Terrivelmente humanos – a violência do desaparecimento e a nossa tentativa de impor significado ao mundo
Série sul-coreana ‘Profecia do Inferno’ usa monstros e deuses cruéis para evocar um drama humanista que pode ser identificado na realidade brasileira de milhares de mortos e desaparecidos tratados através de um prisma moralista que separa os ‘cidadãos de bem’ dos “vagabundos” que merecem o castigo recebido
Série sul-coreana ‘Profecia do Inferno’ usa monstros e deuses cruéis para evocar um drama humanista que pode ser identificado na realidade brasileira de milhares de mortos e desaparecidos tratados através de um prisma moralista que separa os ‘cidadãos de bem’ dos “vagabundos” que merecem o castigo recebido
Por Christoffer Guldberg*
A série de drama sul-coreana Profecia do Inferno termina na noite de Seul com um pequeno gesto humano.

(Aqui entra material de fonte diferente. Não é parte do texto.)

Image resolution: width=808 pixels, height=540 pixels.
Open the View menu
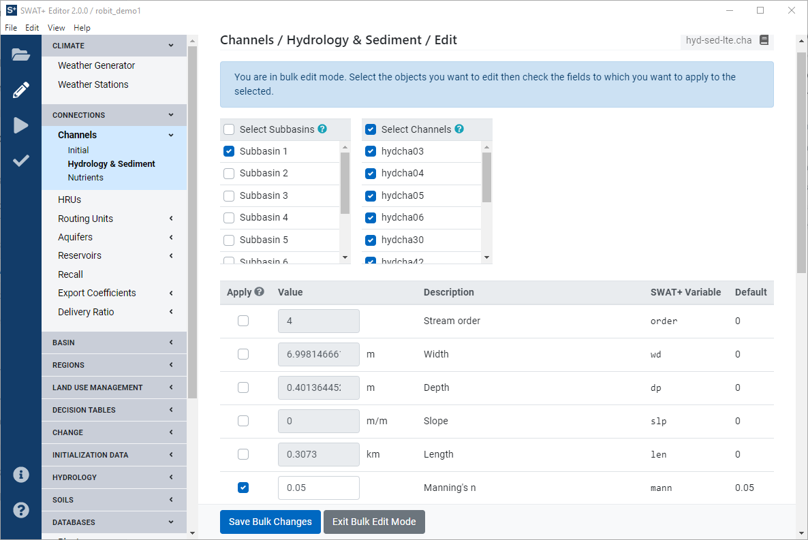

Um taxista leva uma mulher que segura um bebé embalado no colo, protegendo-o da neve e do frio, por um caminho mais longo para evitar as pessoas que querem matar e sequestrar ela e o bebê, este último condenado a morte por um “Deus”. Num tom tranquilo, o homem (ou taxista) explica seu gesto com as seguintes palavras: “eu não sei muito sobre Deus, e nem me importo, mas sei uma coisa –este mundo pertence a nós, humanos, e devemos resolver os nossos problemas por nós mesmo”.
Com este gesto e fala termina o que é uma obra de arte radicalmente humanista, ou mesmo humana, já que, apesar da evidente inspiração no existencialismo de Albert Camus – particularmente sua obra prima, A Peste, este pequeno seriado transcende qualquer tentativa de análise ou de encaixe, seja ela política, religiosa, espiritual, estética ou psicológica.
Assim, não pretendo aqui analisar Profecia do Inferno, mas lançar mão da inspiração que a arte nos dá para pensar como devemos resolver nossos problemas.
Para fazer isso, entretanto, preciso resumir brevemente a série Profecia do Inferno, pois este drama se dá na Coréia do Sul quando de repente começam a surgir fantasmas ou “anjos” que “decretam” para as pessoas o dia e hora da sua morte, e que são destinados ao inferno. No horário determinado, os julgados são brutalmente mortos por monstros que depois do ato desaparecem para o vazio de onde vieram. Este fenômeno tem efeitos nas pessoas e na sociedade à medida que tentam impor algum significado e ordem na aparente aleatoriedade da violência e da morte. Assim surgem seitas religiosas, como a Nova Verdade e milícias violentas formadas por adolescentes convictos, todos procurando identificar os pecados dos condenados e implementar, por eles mesmos, o que julgam ser a palavra de “Deus”. O fazem torturando e queimando vivos os pecadores, expondo ao vivo a tortura e morte dos condenados, e obrigando filhos a denunciarem os pecados dos pais, seja jogo de azar, uso de pornografia, ou quaisquer outras transgressões religiosas e sociais.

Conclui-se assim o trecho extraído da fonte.